Records contained in a dataset —
BEGIN

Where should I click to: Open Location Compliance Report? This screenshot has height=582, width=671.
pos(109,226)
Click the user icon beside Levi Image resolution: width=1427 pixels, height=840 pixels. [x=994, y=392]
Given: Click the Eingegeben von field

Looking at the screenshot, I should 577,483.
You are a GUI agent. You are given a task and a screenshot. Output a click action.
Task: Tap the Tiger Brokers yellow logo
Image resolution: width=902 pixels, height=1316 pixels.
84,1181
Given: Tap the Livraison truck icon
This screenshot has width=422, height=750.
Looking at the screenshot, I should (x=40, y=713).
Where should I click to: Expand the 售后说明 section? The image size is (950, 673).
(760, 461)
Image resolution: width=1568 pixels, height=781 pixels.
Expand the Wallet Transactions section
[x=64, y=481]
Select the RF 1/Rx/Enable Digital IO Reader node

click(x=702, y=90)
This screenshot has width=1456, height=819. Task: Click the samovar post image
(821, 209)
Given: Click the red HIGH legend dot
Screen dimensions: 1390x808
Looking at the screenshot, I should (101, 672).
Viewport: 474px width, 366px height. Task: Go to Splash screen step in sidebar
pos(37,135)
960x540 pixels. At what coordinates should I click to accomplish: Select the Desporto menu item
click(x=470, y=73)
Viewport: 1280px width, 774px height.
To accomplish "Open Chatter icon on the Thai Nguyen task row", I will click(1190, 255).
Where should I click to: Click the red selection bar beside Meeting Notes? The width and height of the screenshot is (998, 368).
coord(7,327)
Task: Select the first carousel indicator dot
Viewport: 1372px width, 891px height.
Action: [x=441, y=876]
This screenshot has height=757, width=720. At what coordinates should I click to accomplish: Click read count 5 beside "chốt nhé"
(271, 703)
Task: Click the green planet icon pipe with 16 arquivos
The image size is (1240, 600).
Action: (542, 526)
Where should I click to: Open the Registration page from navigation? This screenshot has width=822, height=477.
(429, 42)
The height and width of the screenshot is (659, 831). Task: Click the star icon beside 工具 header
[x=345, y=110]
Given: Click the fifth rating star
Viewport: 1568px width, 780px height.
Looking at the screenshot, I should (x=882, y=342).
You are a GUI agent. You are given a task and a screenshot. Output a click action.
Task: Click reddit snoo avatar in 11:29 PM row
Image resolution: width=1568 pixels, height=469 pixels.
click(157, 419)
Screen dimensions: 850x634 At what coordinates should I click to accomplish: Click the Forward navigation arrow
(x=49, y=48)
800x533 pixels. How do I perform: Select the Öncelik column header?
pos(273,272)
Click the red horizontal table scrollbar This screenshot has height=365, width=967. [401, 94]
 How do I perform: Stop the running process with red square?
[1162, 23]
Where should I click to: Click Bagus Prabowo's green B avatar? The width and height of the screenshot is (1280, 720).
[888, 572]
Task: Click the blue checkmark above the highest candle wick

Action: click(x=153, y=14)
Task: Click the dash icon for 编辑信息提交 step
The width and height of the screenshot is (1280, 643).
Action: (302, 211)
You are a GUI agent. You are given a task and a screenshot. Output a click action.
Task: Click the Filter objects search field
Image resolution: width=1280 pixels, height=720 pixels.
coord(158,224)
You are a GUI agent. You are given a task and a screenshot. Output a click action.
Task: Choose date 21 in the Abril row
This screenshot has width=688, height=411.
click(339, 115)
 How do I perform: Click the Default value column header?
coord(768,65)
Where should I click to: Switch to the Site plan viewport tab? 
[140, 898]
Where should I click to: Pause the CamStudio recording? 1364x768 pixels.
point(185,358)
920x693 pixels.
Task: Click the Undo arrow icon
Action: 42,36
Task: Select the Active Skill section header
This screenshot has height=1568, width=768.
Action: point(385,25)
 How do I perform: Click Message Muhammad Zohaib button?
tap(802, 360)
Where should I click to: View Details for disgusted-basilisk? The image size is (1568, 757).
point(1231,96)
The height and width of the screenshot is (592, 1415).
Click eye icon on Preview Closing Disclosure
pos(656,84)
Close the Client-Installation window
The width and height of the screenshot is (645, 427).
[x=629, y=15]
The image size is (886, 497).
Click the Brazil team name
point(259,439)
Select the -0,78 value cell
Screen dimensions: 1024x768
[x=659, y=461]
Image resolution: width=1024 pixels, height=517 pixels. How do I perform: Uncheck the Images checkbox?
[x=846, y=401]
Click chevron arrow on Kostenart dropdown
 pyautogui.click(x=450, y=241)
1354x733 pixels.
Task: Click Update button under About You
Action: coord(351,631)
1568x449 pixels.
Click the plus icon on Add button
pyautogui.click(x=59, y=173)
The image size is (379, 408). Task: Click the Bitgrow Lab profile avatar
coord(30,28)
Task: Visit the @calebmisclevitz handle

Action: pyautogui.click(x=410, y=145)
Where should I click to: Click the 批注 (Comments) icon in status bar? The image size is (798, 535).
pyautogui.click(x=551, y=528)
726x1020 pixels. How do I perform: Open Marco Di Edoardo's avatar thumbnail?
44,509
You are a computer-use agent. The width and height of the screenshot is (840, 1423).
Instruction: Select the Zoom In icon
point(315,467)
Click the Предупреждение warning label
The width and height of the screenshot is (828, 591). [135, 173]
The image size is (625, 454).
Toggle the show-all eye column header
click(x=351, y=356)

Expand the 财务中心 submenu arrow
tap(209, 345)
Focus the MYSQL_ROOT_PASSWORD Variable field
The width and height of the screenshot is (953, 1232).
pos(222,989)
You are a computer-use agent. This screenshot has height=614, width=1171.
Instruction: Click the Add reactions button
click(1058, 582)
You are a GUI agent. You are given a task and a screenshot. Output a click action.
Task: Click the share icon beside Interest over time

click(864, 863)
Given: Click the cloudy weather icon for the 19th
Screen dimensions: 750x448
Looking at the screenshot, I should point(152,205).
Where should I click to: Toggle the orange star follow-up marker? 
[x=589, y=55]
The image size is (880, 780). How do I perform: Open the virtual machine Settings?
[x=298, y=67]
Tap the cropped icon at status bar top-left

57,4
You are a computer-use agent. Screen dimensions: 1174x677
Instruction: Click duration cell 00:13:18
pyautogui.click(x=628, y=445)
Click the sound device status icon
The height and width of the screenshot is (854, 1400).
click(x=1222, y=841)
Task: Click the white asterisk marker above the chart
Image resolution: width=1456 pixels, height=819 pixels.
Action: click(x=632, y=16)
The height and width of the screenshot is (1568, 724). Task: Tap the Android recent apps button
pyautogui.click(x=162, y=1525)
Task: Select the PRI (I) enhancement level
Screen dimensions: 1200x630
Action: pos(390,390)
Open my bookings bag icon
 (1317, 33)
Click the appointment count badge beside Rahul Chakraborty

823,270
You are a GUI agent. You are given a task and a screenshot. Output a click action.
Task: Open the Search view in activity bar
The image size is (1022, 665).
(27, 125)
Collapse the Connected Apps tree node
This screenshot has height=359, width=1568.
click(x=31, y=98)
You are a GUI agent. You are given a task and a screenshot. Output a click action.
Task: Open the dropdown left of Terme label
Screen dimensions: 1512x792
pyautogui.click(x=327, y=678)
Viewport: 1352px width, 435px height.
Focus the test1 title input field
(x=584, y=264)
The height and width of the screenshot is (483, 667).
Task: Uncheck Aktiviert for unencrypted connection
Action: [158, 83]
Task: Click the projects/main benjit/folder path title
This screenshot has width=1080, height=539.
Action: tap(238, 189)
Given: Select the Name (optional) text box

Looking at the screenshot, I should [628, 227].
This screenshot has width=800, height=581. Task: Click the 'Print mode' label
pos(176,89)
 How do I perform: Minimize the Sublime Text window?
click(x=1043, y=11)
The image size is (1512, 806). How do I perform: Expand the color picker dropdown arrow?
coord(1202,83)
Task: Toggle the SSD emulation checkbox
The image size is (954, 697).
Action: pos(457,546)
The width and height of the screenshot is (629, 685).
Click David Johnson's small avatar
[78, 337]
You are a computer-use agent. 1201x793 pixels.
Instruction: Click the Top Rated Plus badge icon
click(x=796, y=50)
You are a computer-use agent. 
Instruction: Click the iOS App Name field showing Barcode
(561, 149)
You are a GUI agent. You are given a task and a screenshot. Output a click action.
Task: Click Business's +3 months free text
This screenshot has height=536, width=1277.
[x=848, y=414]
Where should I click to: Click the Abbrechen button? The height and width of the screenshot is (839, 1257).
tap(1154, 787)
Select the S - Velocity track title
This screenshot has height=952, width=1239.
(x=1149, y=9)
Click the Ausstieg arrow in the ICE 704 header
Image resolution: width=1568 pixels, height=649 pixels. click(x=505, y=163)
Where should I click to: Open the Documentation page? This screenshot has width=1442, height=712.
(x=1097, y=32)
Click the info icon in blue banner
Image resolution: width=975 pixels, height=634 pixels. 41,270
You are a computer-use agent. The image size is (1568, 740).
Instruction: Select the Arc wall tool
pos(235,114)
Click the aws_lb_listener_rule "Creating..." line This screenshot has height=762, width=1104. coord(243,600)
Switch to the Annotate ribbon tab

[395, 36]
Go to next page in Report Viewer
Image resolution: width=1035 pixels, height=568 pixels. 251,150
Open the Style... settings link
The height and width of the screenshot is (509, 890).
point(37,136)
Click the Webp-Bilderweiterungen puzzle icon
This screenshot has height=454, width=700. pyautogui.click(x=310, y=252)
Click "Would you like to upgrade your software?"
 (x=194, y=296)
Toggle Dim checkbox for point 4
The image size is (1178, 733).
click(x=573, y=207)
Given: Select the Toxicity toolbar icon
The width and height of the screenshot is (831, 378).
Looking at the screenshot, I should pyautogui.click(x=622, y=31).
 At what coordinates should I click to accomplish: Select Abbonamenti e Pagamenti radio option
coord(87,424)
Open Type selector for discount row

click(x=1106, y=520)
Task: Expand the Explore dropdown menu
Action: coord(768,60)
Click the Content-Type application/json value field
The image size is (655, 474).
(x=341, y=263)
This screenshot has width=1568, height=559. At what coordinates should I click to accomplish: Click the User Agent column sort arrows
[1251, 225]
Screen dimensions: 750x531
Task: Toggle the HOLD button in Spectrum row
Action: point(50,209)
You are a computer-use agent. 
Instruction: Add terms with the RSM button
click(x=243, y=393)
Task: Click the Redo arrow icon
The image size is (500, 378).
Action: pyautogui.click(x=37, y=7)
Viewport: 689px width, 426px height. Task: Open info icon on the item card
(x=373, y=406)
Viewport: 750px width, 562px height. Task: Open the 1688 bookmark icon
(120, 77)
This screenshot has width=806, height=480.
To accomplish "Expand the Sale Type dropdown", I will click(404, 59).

END

Exercise — Report every line in the data that holds "will", copying each one.

Task output —
To accomplish "Open Chatter icon on the Thai Nguyen task row", I will click(1190, 255).
To accomplish "Expand the Sale Type dropdown", I will click(404, 59).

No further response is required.